4. The system of claim 1 wherein said event is associated with a plurality of objects, and wherein said control circuit is adapted to generate commands to said camera units to produce a plurality of video signals related to the movement of said objects.

5. The system of claim 4 further comprising a mixing element adapted to collect video signals from said camera unit and to generate several programs based on said video signals and data.

6. The system of claim 5 wherein said mixing element is adapted to generate programs, with each program being associated with one of said objects.

7. The system of claim 1 wherein a plurality objects are moving and wherein at least some of said camera units are assigned to one of said objects.

8. A system for obtaining a continuous video signal of a moving object comprising:

a camera unit responsive to remote commands to generate video signals;

a first position determining element adapted to determine a current position of said moving object; and

a controller adapted to receive said position from said position determining element and to generate said commands in accordance with said position.

9. The system of claim 8 wherein said first position determining element is mounted on said object.

10. The system of claim 9 wherein said first position determining element is a GPS.

11. The system of claim 8 further comprising a second position determining element arranged to determine the position of said camera unit, said controller being adapted to generate said commands based on the relative positions of said object and said camera.

12. The system of claim 9 further comprising sensors adapted to sense a parameter associated with said object.

13. The system of claim 12 wherein said parameter is current speed.

14. The system of claim 8 wherein said object is a vehicle controlled by a person, said system further comprising a sensor adapted to measure a parameter associated with the person or the vehicle.

15. The system of claim 14 wherein said sensor is adapted to sense a current speed of the vehicle.

16. The system of claim 15 wherein said controller is adapted to generate said commands in accordance with said current speed.

17. The system of claim 8 wherein said object is a vehicle, further comprising another camera disposed in said vehicle and adapted to transmit externally video signals from said vehicle.

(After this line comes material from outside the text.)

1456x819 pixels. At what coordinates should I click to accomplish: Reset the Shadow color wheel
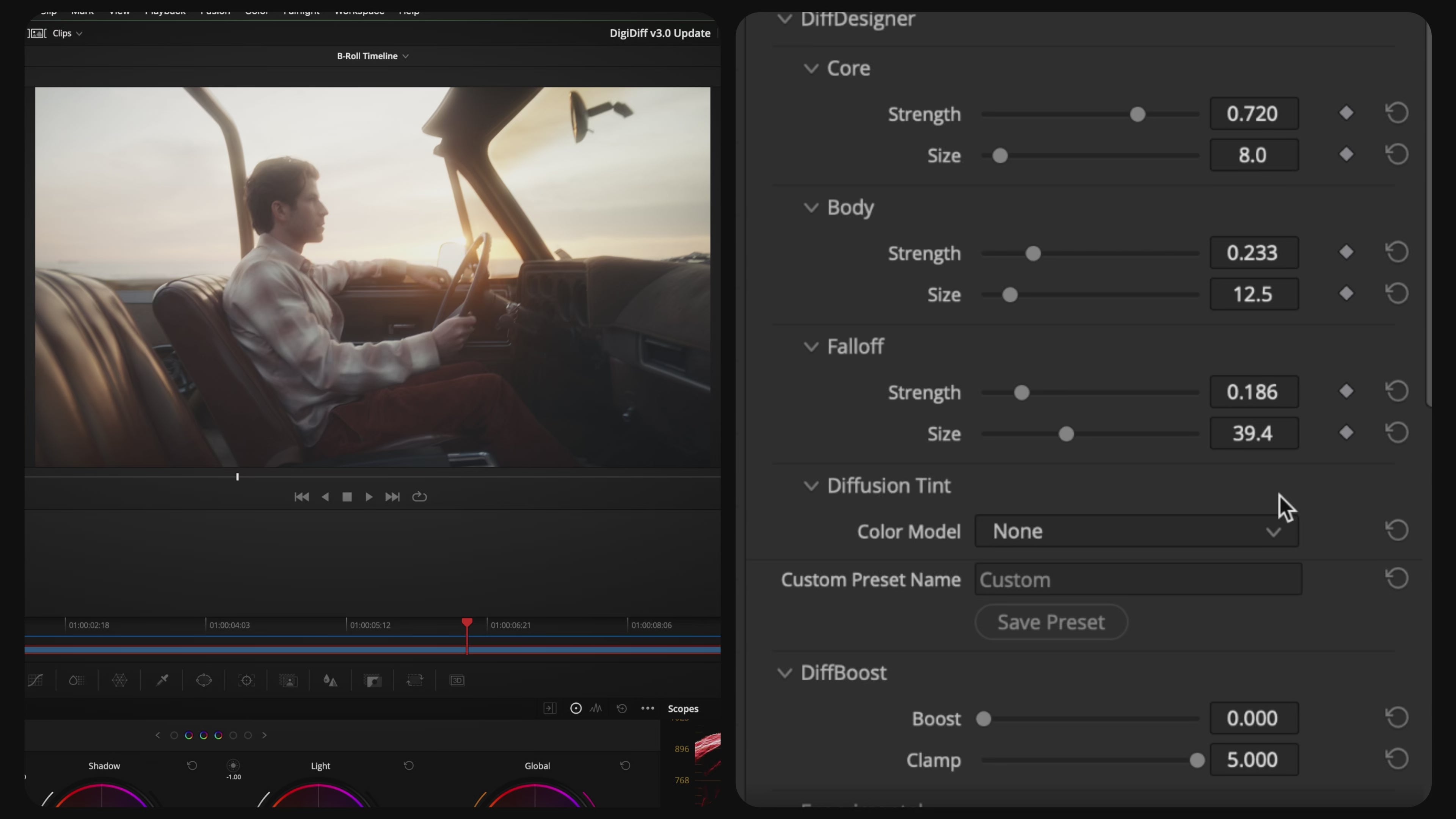[x=192, y=765]

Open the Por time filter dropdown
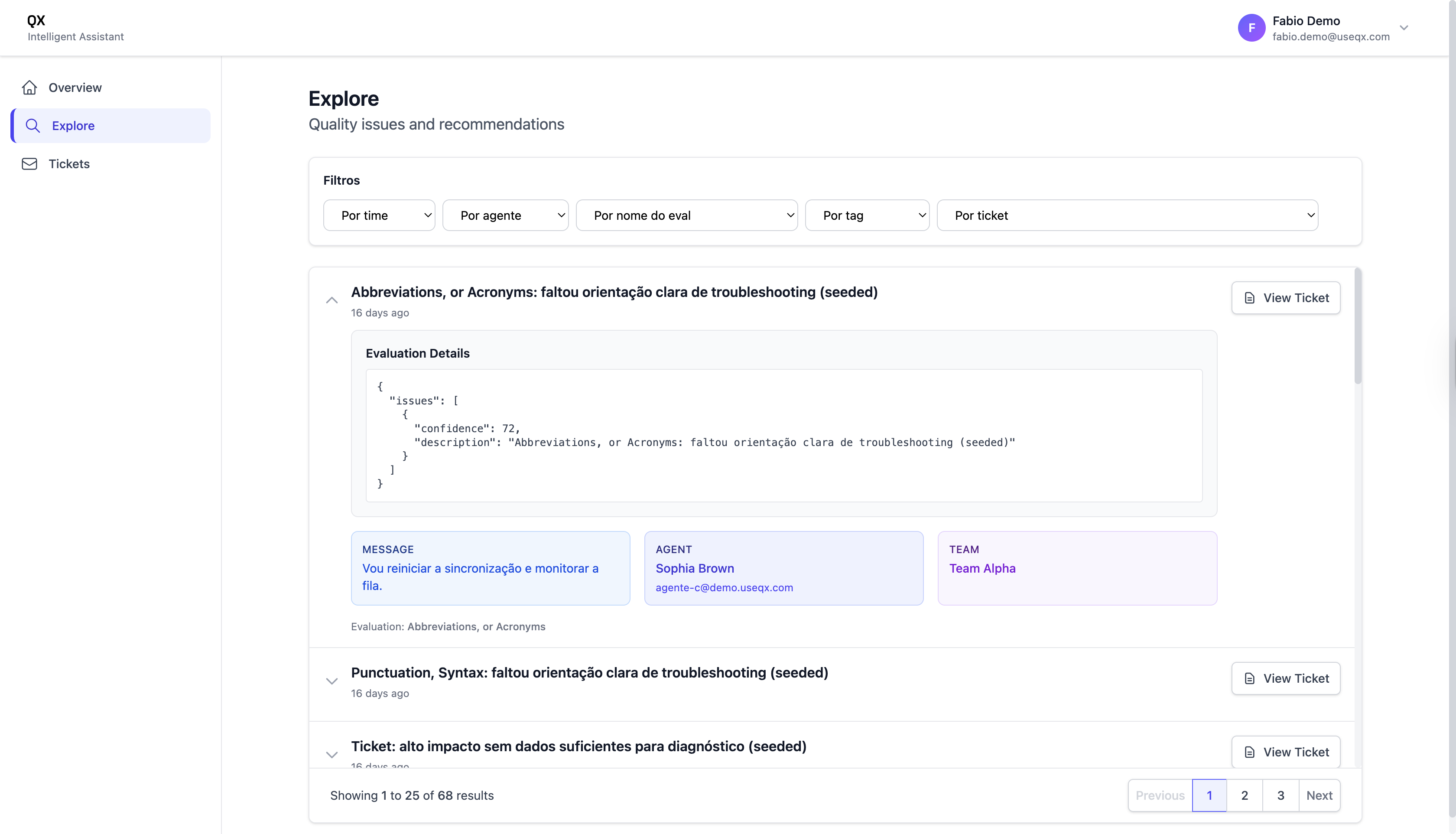379,215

18. A method of broadcasting a sporting event consisting of an object moving in a trajectory, comprising the steps of:

Providing a plurality of stations along said trajectory, each station including at least one camera adapted to generate video signals;

determining a current position of the object along said track;

selecting the station suited for covering said object at a particular time;

activating the camera associated with the selected station; and

receiving the video signals from the activated camera.

19. The method of claim 18 wherein a plurality of objects are moving generally along said trajectory, comprising determining the positions of said objects, selecting the station suited to cover each said object and said operating cameras to generate video signals of the objects.

20. The method of claim 19 further comprising a plurality of cameras for each station.

21. The method of claim 20 further comprising operating a respective camera at each station to cover each object.

22. The method of claim 21 further comprising assigning a particular camera at each station to cover a particular object.

23. The method of claim 19 further comprising receiving video signals from the cameras at a central location and mixing said signals to generate several programs.

24. The method of claim 23 further comprising transmitting said programs to at least one broadcaster.

25. The method of claim 23 further comprising designating video signals showing a particular object to each program.

26. The method of claim 19 further comprising confirming the position of each object at a respective station.

27. The method of claim 26 wherein said step of confirming includes transmitting a fine tuning signal from said objects and detecting said fine tuning signal at said stations.